Paul’s Life and Theology
From the very first moment of his encounter with the Risen Christ, Paul felt called by God to proclaim the Gospel not just to his fellow Jews but to the gentile world. There was no gap, no long pondering that led after time to this decision. From his own testimony, Paul was convinced of the Gospel’s life-giving force for all of humanity from the very first instant of his encounter with Christ.
Paul’s urgent missionary logic is clear in this famous passage from his letter to the Romans: “For ‘everyone who calls on the name of the Lord will be saved.’ But how can they call on him in whom they have not believed? And how can they believe in him of whom they have not heard? And how can they hear without someone to preach? And how can people preach unless they are sent? As it is written, ‘How beautiful are the feet of those who bring [the] good news!’” (Rom 10:13-15).
Even though Paul testifies that he was called to be a missionary to the gentiles from the first moment he encountered the Risen Christ (cf. Gal 1:15-16), still, no doubt, it took time and the assistance of others for Paul to further develop his initial vocation. By his own testimony, he spent considerable time in prayer and solitude in Syria, near Damascus, and then went for a brief time to Jerusalem to confer with Peter and James (cf. Gal 1:17-20). Afterward, he went to Cilicia (his home region in southern Asia Minor) and eventually to the major city of Antioch, which would be his first true missionary base.
Paul was drafted by Barnabas and brought to Antioch to join him in the new adventure of proclaiming the Gospel to the Mediterranean world that lay beyond the perimeters of Israel.

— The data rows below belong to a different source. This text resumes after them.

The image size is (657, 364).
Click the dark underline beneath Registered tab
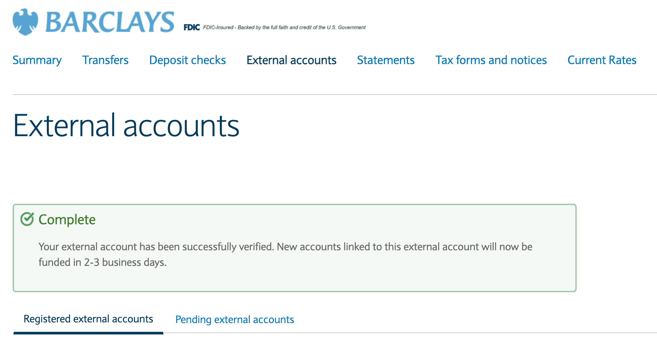(x=88, y=333)
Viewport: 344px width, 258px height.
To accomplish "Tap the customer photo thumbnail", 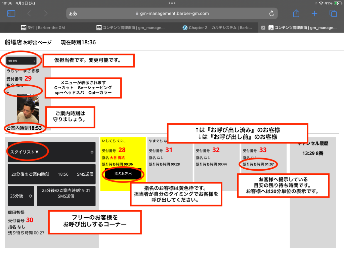I will coord(28,109).
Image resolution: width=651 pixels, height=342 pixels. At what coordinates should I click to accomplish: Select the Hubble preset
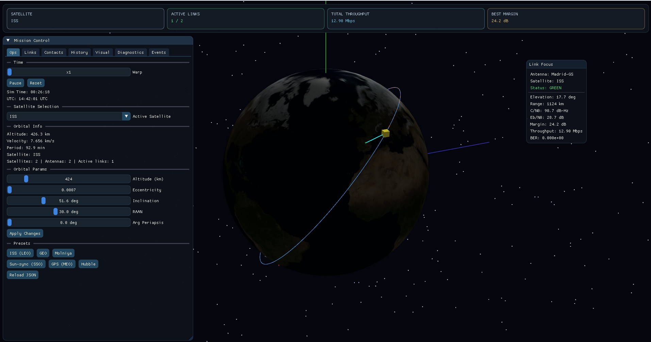pos(88,264)
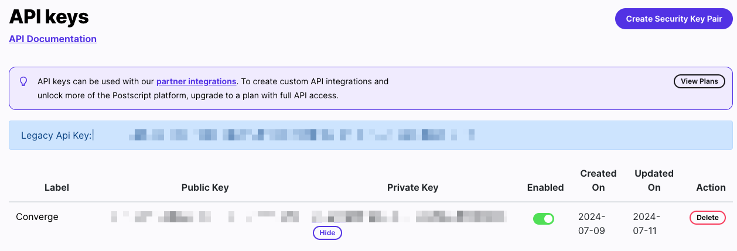Click the Created On column header
Viewport: 737px width, 251px height.
(598, 180)
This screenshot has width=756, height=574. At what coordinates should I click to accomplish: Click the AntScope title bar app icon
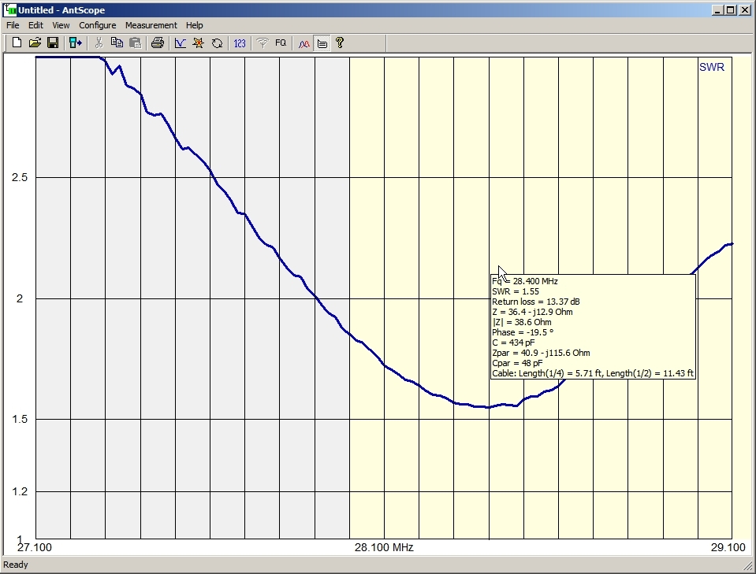tap(10, 9)
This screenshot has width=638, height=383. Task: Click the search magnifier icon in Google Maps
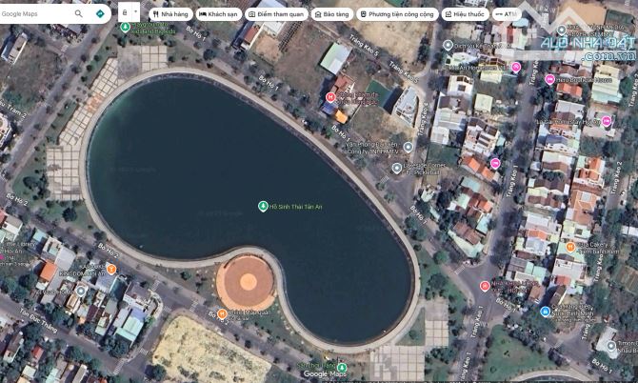tap(78, 14)
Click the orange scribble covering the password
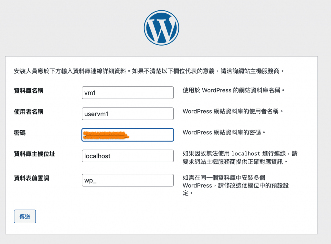The height and width of the screenshot is (244, 331). point(106,135)
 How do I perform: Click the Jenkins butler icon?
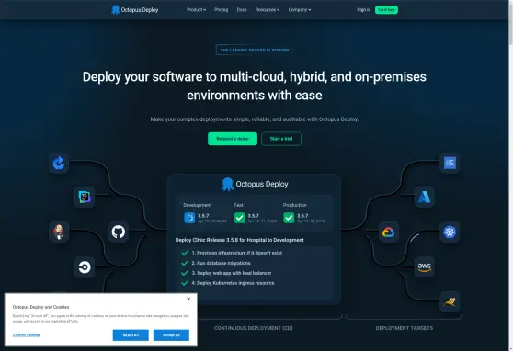[x=59, y=232]
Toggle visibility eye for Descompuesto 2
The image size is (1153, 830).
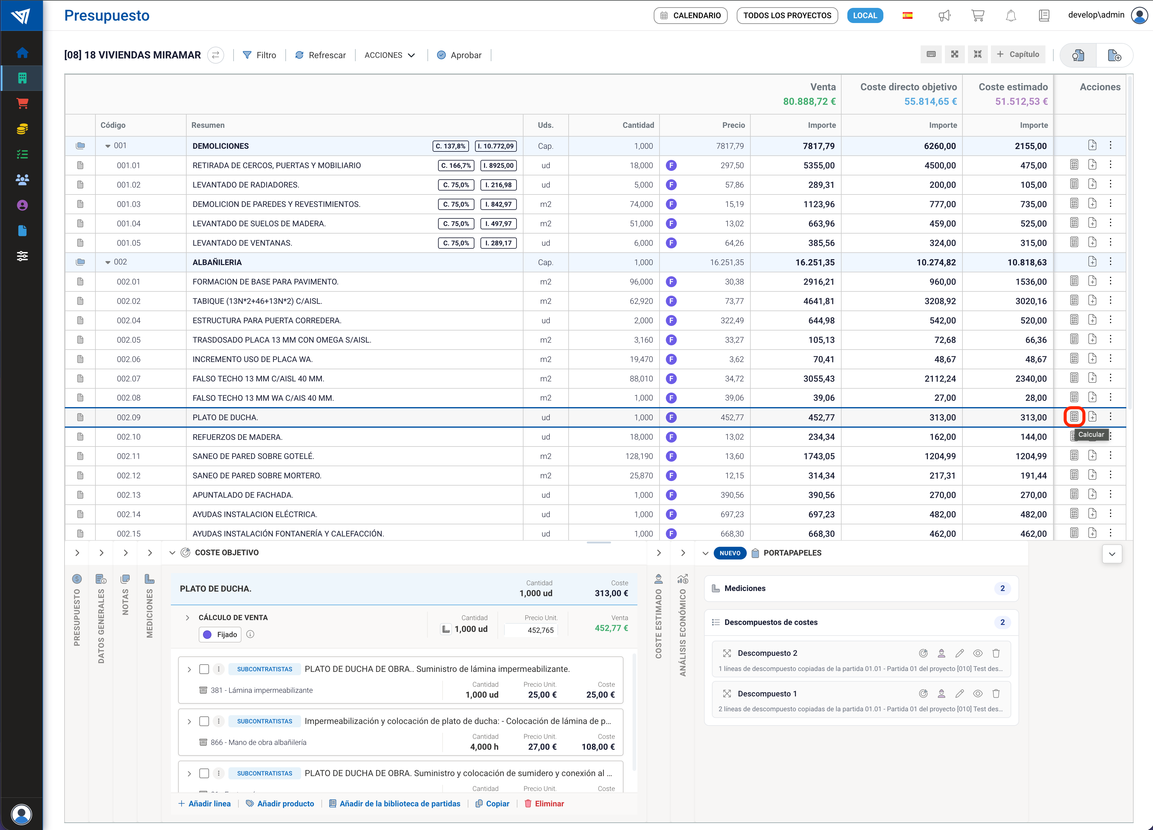click(978, 653)
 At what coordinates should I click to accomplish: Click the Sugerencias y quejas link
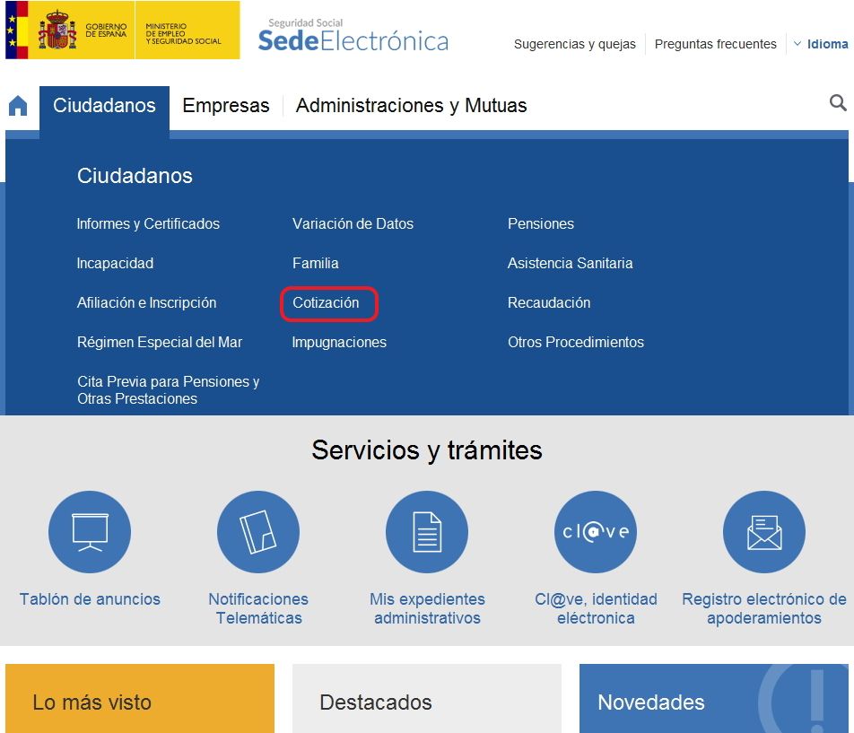(x=574, y=43)
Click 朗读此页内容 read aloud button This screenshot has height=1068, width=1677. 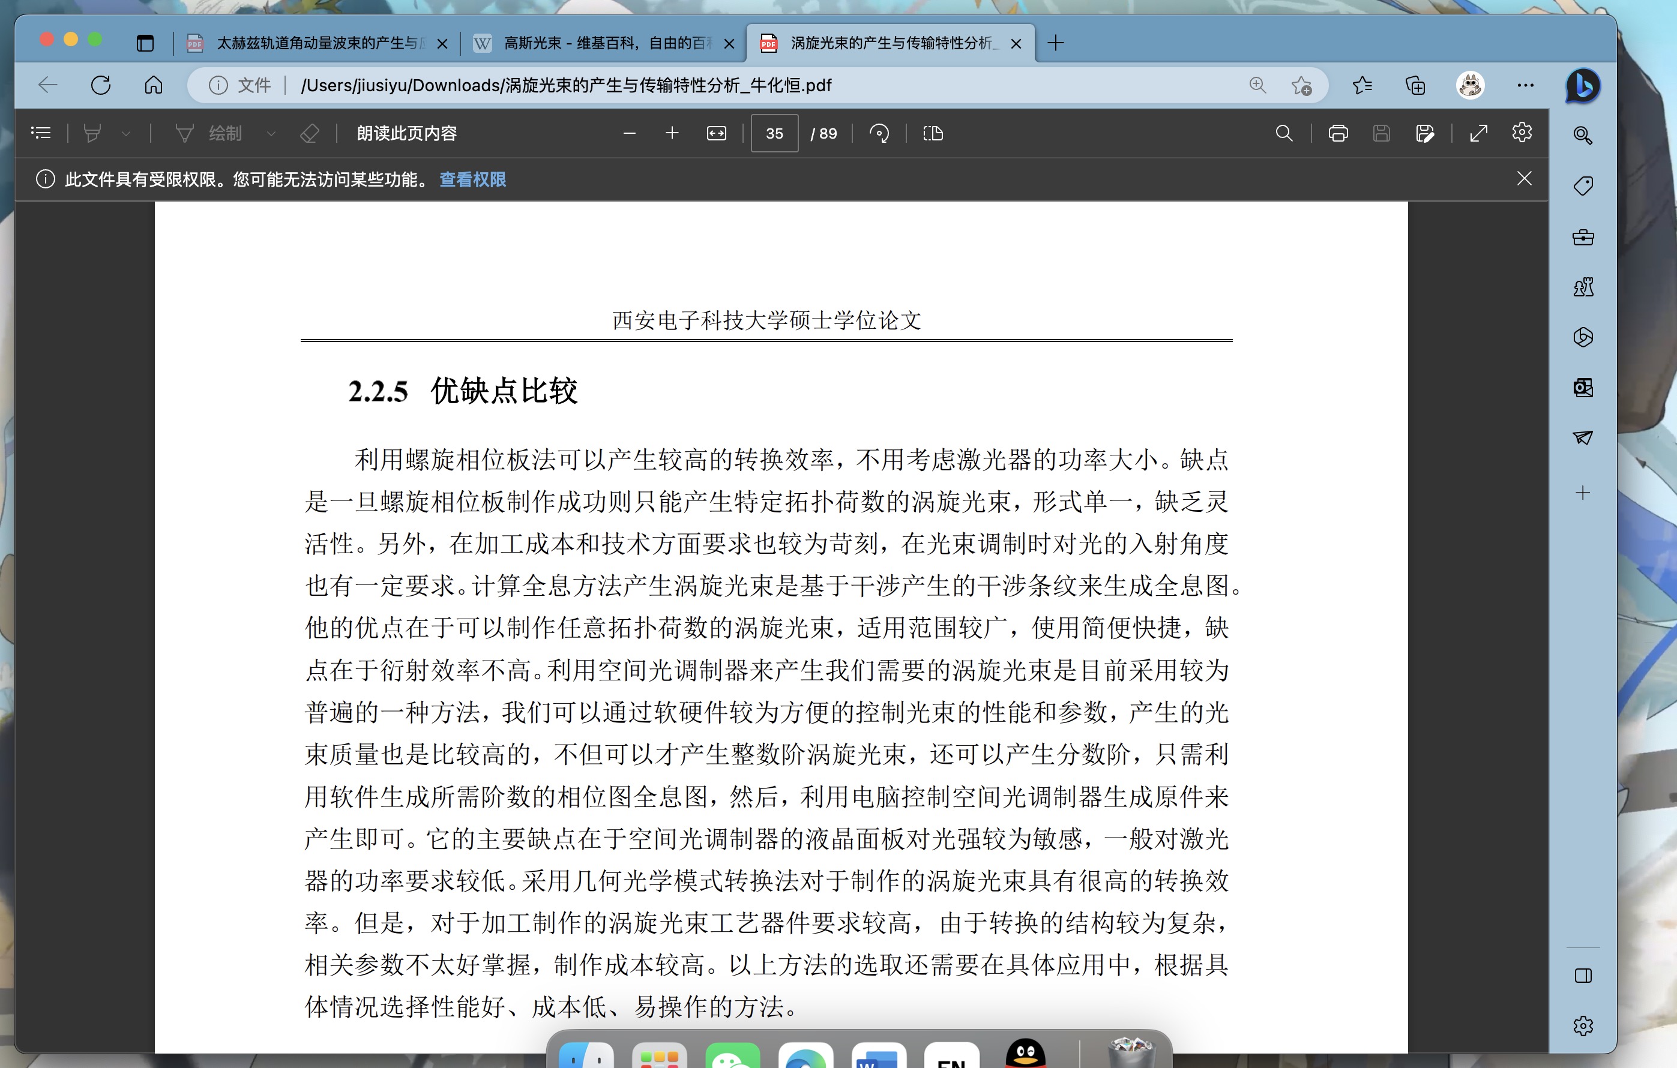[x=406, y=133]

Here, Acts tells us, the followers of Jesus were first called “Christians” and here Paul, under the guidance of Barnabas and others, would hone his message for gentile Christians and, from here, he would launch his missionary journeys west through Asia Minor and eventually to Greece when he first set foot on what would be European soil and where he would establish a Christian community at Philippi (cf. Acts 16:11-12).